# About the definition of divergence and curl

I was wondering about a simple detail. As you probably already know, there are two definitions curl and divergence can be defined in the following way (in $\mathbb{R^{2}}$ but the question is also valid for higher dimensions) : $$\text{rot(f)(u)} = \lim_{\epsilon \to \,0}\frac{1}{\pi r^{2}}\int_{\partial B_{\epsilon}(u)}f\; \cdot \; \text{d}s$$ and: $$\text{div}(f)(u) = \lim_{\epsilon \to \,0} \frac{1}{4\epsilon^{2}}\int_{u + B_{ \infty}( \epsilon )} f \; \cdot \text{d}n$$

So here is my question. Is there a reason beyond semantics, why the divergence is defined over a square, as opposed to a disk ? Intuitively, you should be able to define div with a disk...
What do i mean by semantics ? I have seen divergence being introduced first in the calculus class on a square, before generalizing it to functions with a smooth boundary. So therefore it makes sense to introduce it over squares to begin with.

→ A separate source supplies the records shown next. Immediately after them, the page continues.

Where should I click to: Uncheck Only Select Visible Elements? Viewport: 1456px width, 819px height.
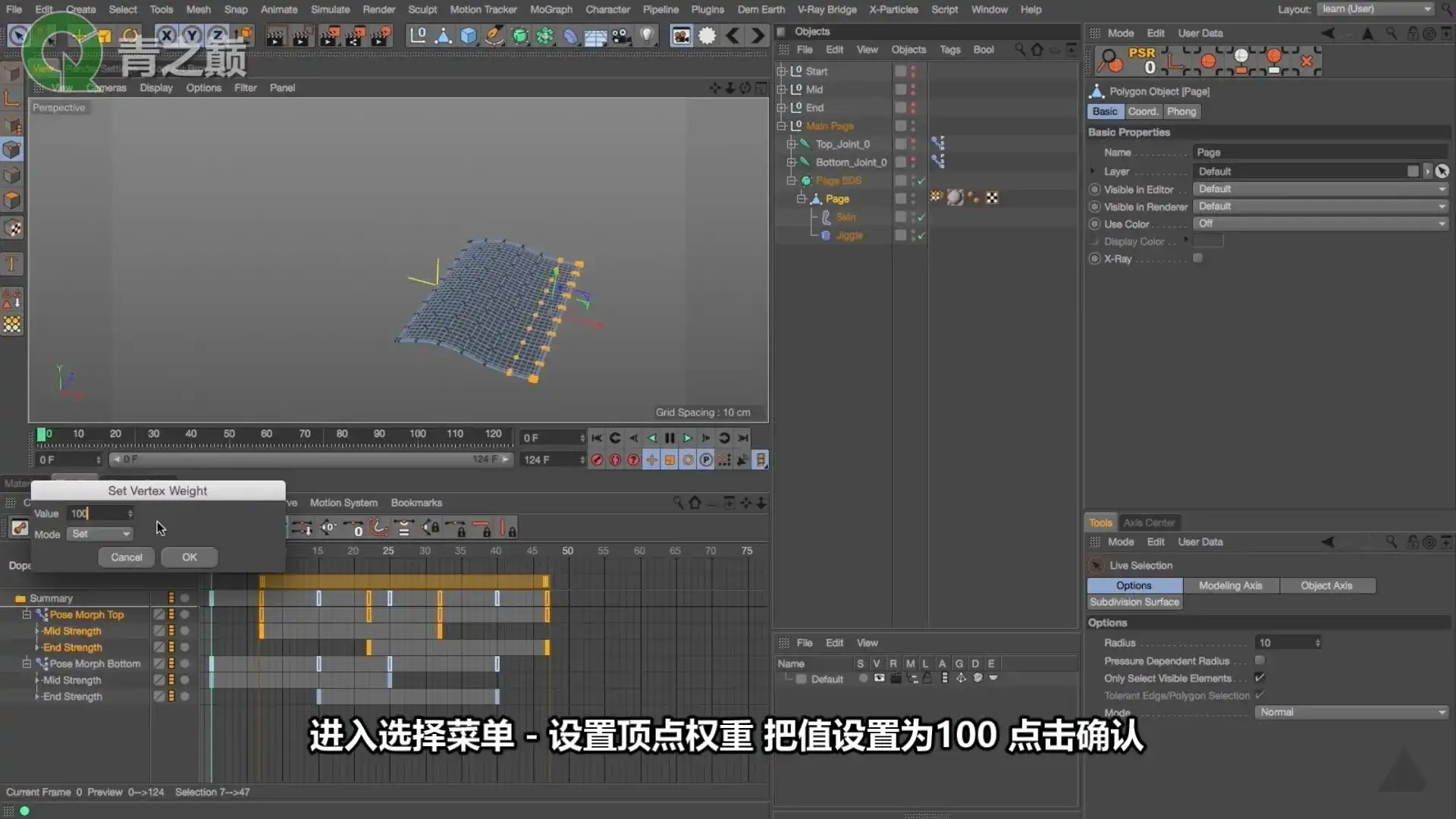(1261, 678)
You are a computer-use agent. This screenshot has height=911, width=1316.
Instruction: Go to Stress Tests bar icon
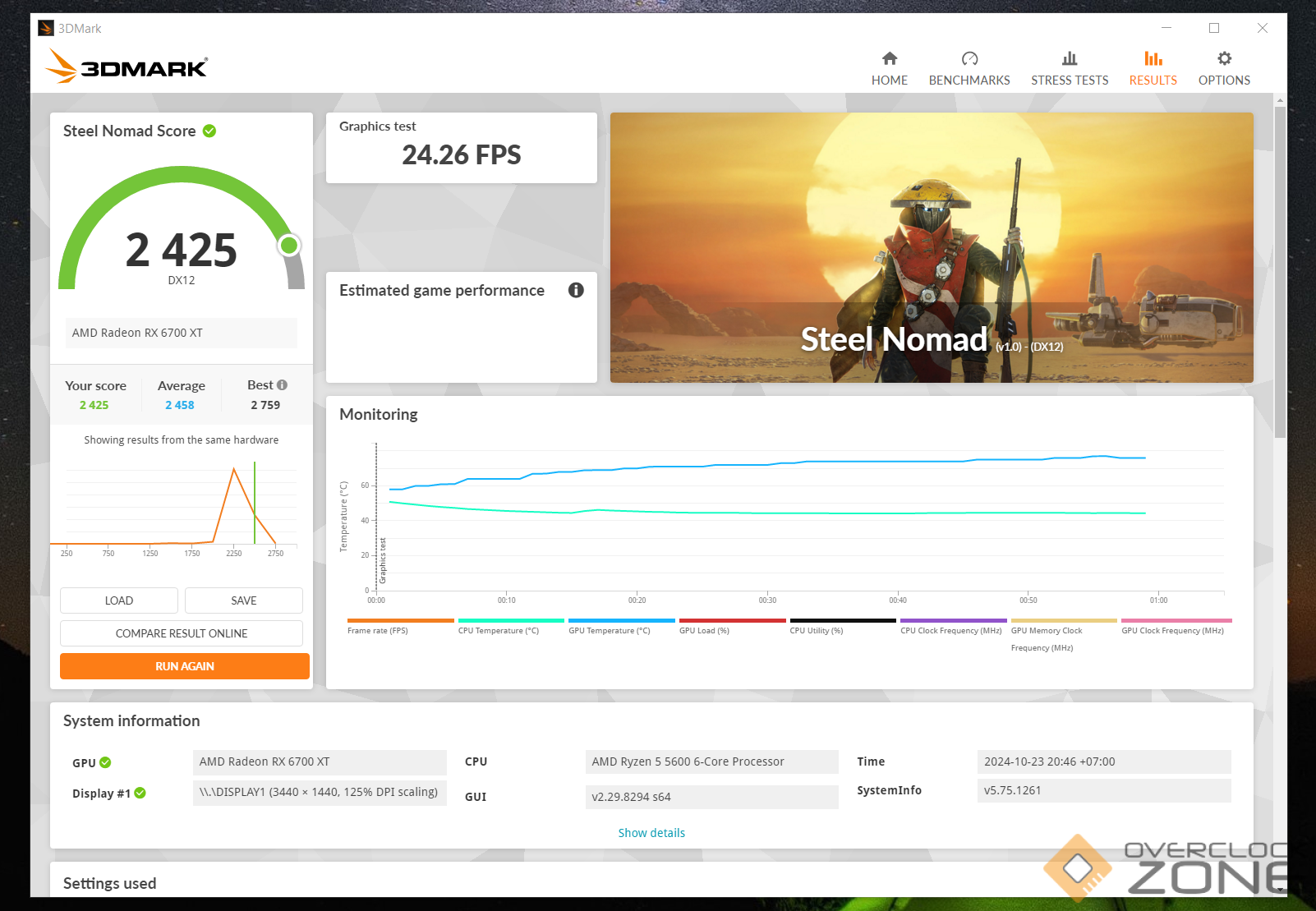(x=1069, y=58)
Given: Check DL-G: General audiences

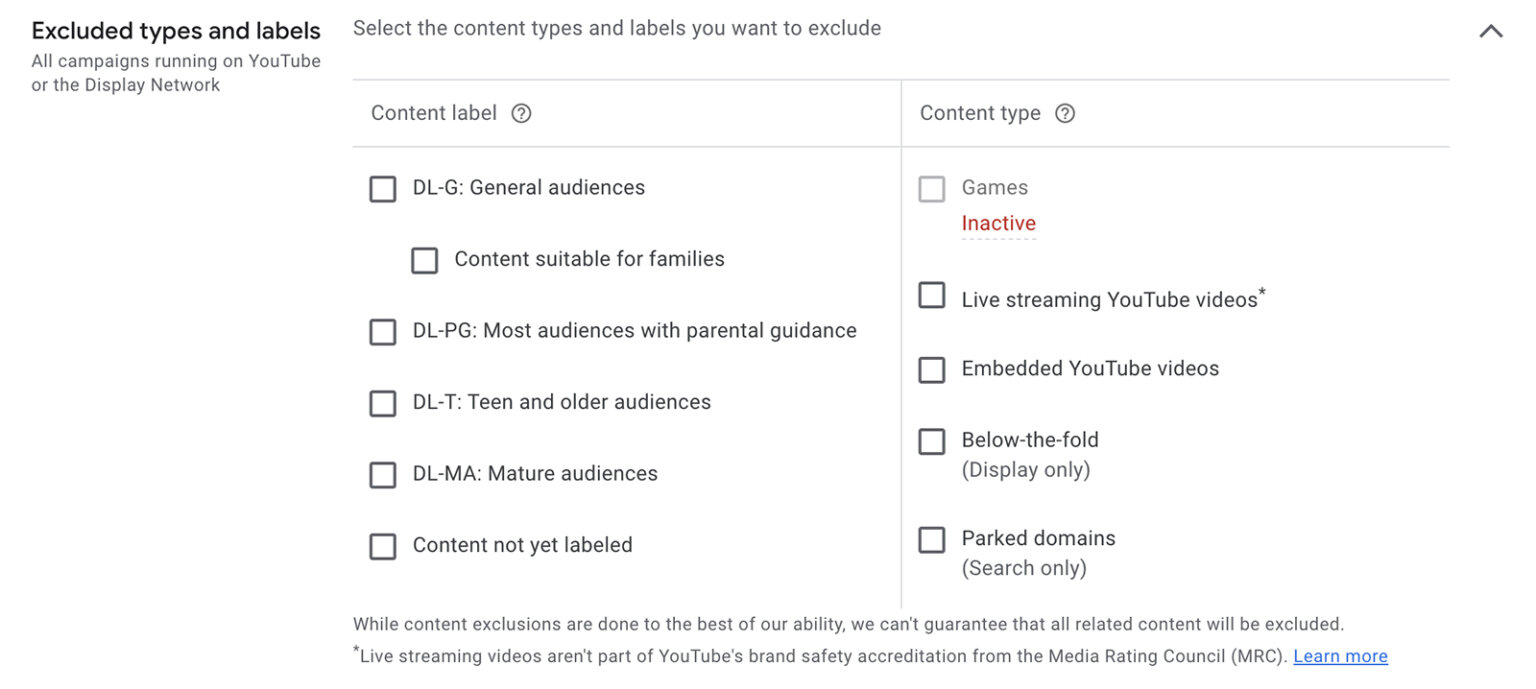Looking at the screenshot, I should [383, 188].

• ? You can use either discs/balls or squares/cubes. It's a matter of taste.... – Lord Shark the Unknown Jul 19 '18 at 17:40
• All right, that was the question, so the main reason is semantics. – Pastudent Jul 20 '18 at 16:45

Your formulas are true, and in a way convey an intuitive understanding of ${\rm curl}$ and ${\rm div}$; but they should not be considered as "definitions" of these concepts. The correct definitions are either in terms of orthogonal coordinates $x$, $y$, $z$, or in terms of exterior algebra. Using these definitions one then proves Stokes' theorem and the divergence theorem. These theorems immediately show that such formulas are valid for bodies of arbitrary (reasonable) shape and shrinking to a point by scaling.